WordPress Coding Standards is Failing to Warn About Missing Sanitization and Requiring Unnecessary Sanitization

One of the things that our new Plugin Security Scorecard uses to grade the security of WordPress plugins is a subset of the checks from our Plugin Security Checker. The subset is intended to be things that are always a security issue, which should be addressed. While the full set of checks will flag things that could be secure, but often are not secure and need to be checked. That subset involves checking for things you would expect to be issues with certain types of plugins and from certain developers. But the actual results of plugins checked so far tell a different story.

The 5+ million install plugin Wordfence Security has been found to be using “[t]he function filter_input() is used without a filter, so it doesn’t do any filtering.” Similarly, the 100,000+ install Jetpack Protect plugin is found to be using “[t]he function filter_var() is used without a filter, so it doesn’t do any filtering.” That plugin is from Automattic, the company so closely associated with WordPress that it now is not uncommon for WordPress to be seen as an arm of the company. That isn’t the only plugin from Automattic with issues. With the 4+ million install Jetpack and 7+ million install WooCommerce have been found to have both the previously mentioned issues. The threat posed by that would depend on what is done after the filter-less filtering is done, but the filter-less filtering shouldn’t be happening even if there isn’t a larger issue.

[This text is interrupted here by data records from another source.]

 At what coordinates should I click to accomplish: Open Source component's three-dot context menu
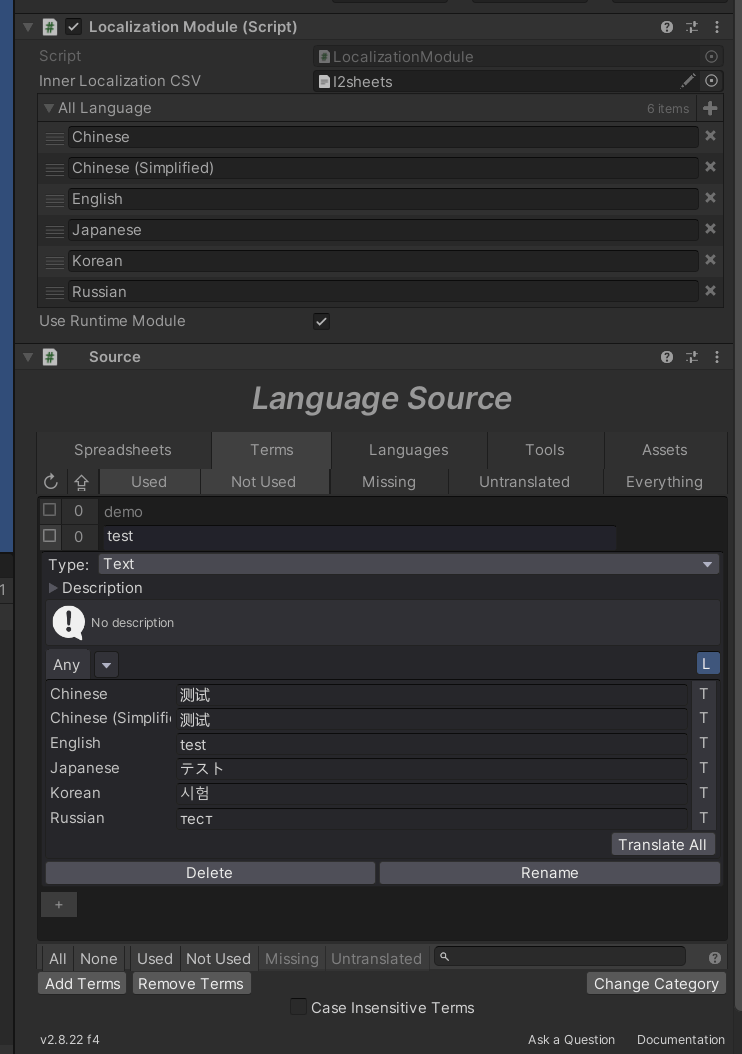point(717,357)
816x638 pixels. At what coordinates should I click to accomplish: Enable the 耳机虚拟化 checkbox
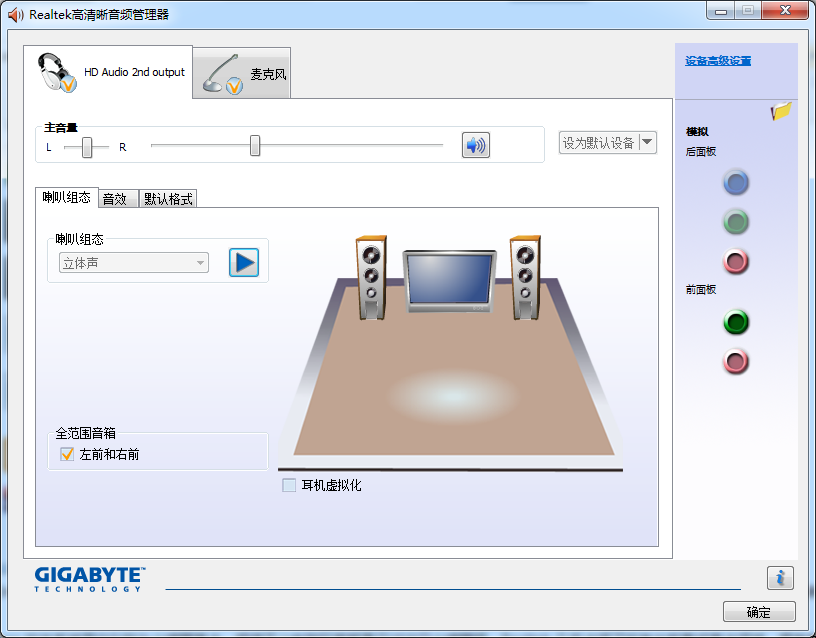click(x=289, y=485)
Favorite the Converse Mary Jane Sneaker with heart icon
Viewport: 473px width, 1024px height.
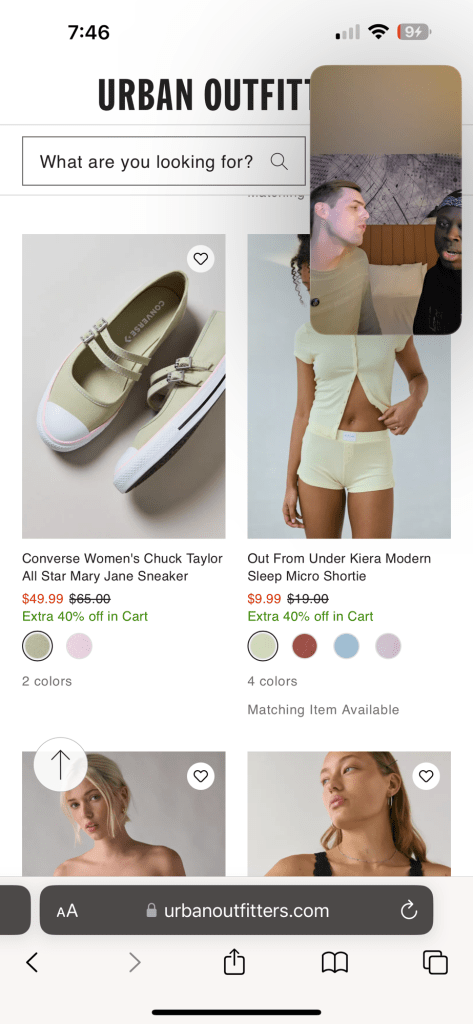tap(201, 259)
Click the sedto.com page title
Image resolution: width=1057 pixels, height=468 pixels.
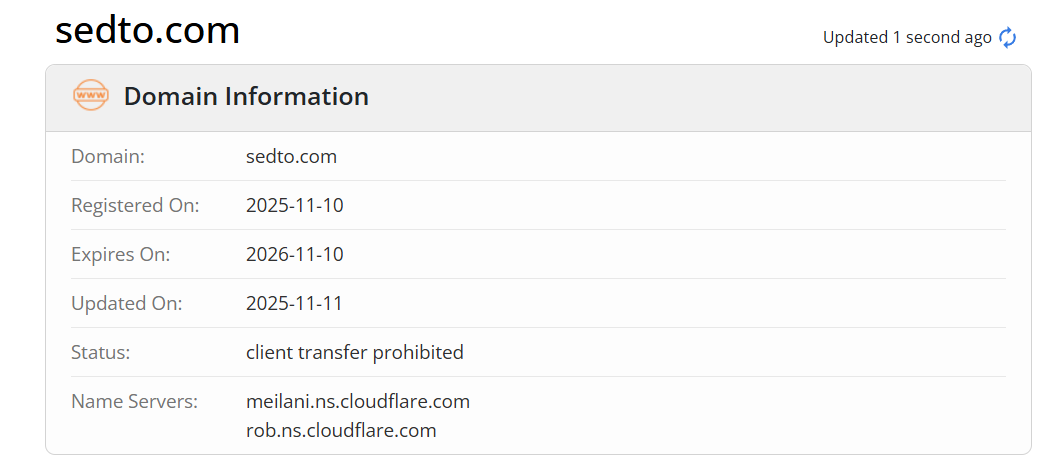click(x=147, y=31)
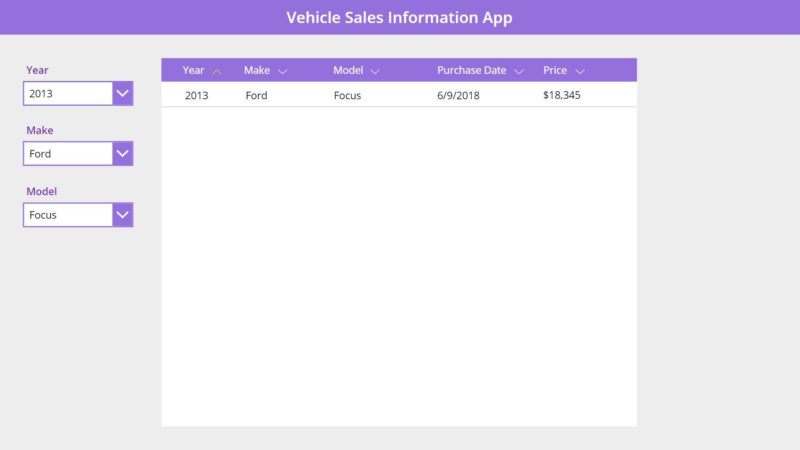The height and width of the screenshot is (450, 800).
Task: Click the Price column sort chevron icon
Action: click(x=580, y=71)
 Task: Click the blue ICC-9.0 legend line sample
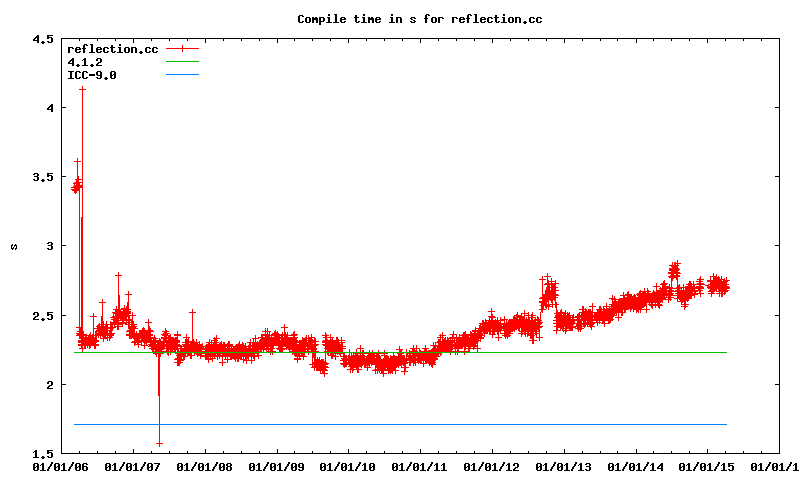pos(182,75)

So what is going on here? The answer looks to be plugin developers relying on an automated tool that is misrepresented as more of a security solution than it really is, while failing to do the kind of manual security reviews that are needed for widely used plugins, especially for security and eCommerce plugins.

Based on a vulnerability we ran across in WooCommerce in June, it appears that there hasn’t been a security review of WooCommerce done in over four years. Instead of Automattic spending money on having that done, they have been funding PHP CodeSniffer, which along with the related WordPress Coding Standards, gets misrepresented being as much more of a security solution than the coding standards checker it is. They have so far funded that to the tune of $45,000, which would have paid for a lot of security reviews.

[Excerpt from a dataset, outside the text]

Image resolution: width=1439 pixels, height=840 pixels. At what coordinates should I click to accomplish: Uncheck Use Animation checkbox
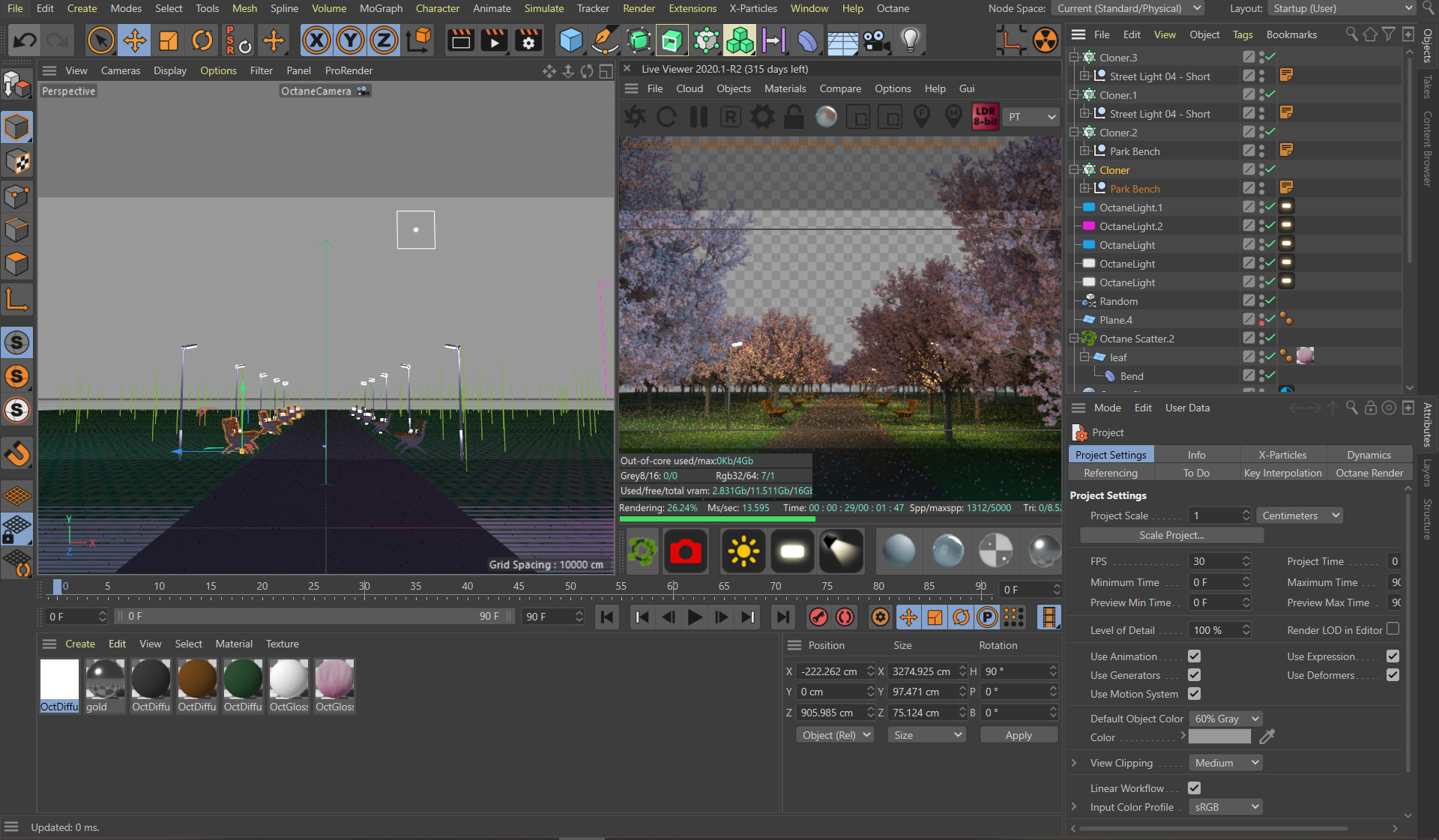[x=1194, y=656]
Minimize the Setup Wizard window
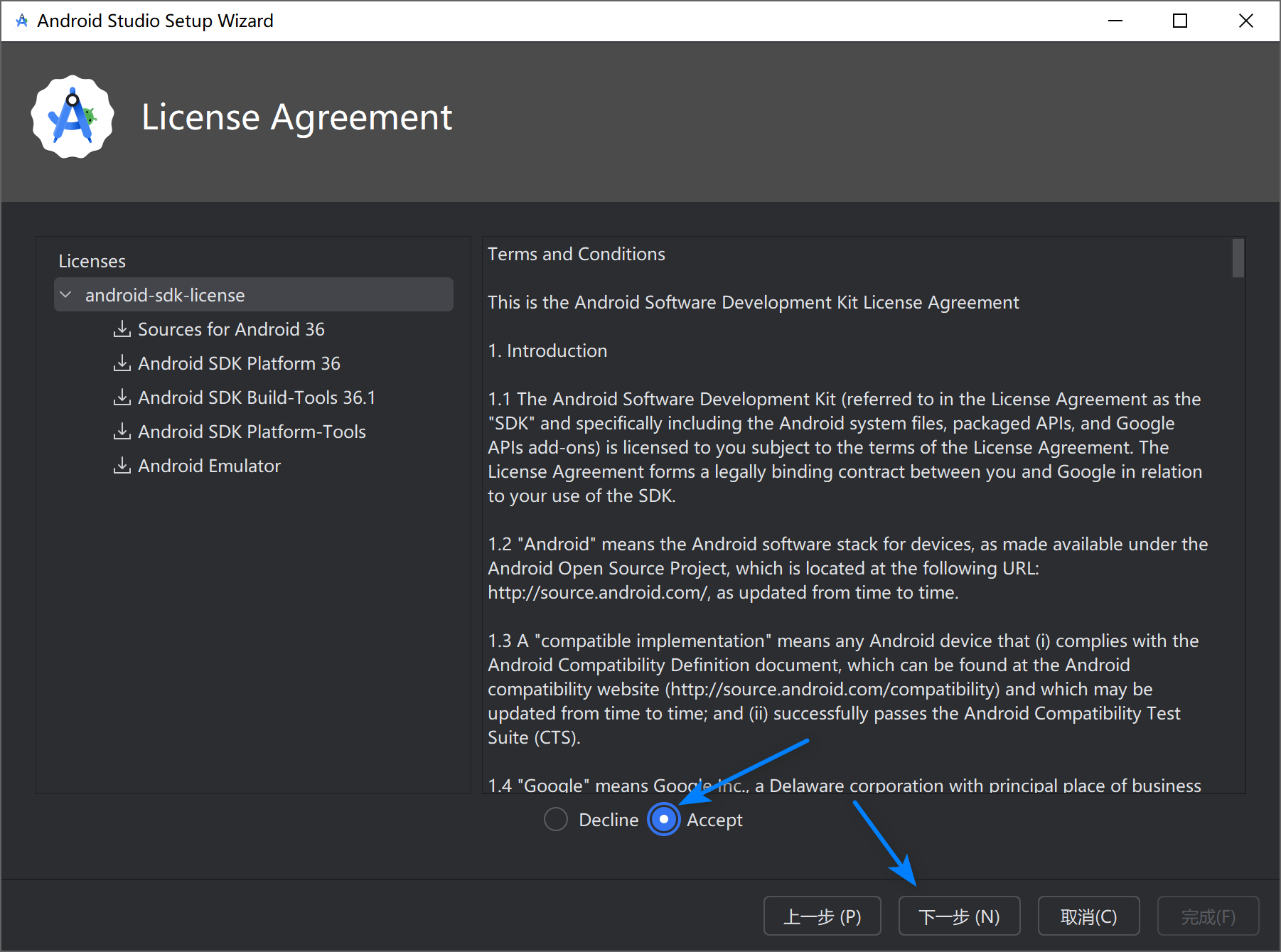Image resolution: width=1281 pixels, height=952 pixels. click(1115, 21)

The problem of that tool not warning about those two issues in plugins has long been known about. It was warned about in January 2016 and has subsequently brought up multiple additional times, but never addressed.

Unneeded Sanitization wp_verify_nonce()

On the flip-side is the strange situation that is wasting a lot of developer time by the tool requiring that sanitization be done when it isn’t needed. That involves the function wp_verify_nonce(), which is used to verify nonces to prevent cross-site request forgery (CSRF). That problem was raised in July 2017, but still hasn’t been resolved. There is a thorough explanation of why that isn’t need that can be found here.

If there really were sanitization needed when using that function, then WordPress itself has a problem, as WordPress doesn’t do any sanitization when using that function. For example, here is its usage in the file /wp-admin/includes/ajax-actions.php:

3461	$nonce_state = wp_verify_nonce( $_POST['_nonce'], 'heartbeat-nonce' );

3976	} elseif ( ! wp_verify_nonce( $_POST['nonce'], 'update-user_' . $user->ID ) ) {

By comparison, the first of those would like this with the code required by that tool:

3461	$nonce_state = wp_verify_nonce( sanitize_text_field( wp_unslash( $_POST['_nonce'] ) ), 'heartbeat-nonce' );

That misinformation about sanitizing when using that function has bled on to the Word Press Developer Blog, which doesn’t appear to be written by the developers of WordPress, considering they clearly disagree with this misinformation.

When we politely suggested that the developers of that tool should be clearly laying out the limitations when it comes to its usage for security checking, because of a clear misunderstanding of what it is capable of. The response we got from someone involved in developing them, who works for Automattic, was to not take that advice. Instead, it was to say that we should fix the problem for them. Which we can’t, since it is outside the scope of what the tool can possibly do. (They also claimed the developers are volunteers, despite key members getting paid for the work and demanding more money.)

The lack of concern with the WordPress Coding Standards extends to not having a security policy.

For those looking to verify the security of WordPress plugins, the best option would be a good security review. You can also look for other options, like our Plugin Security Scorecard, where there is a focus on providing accurate security assessments.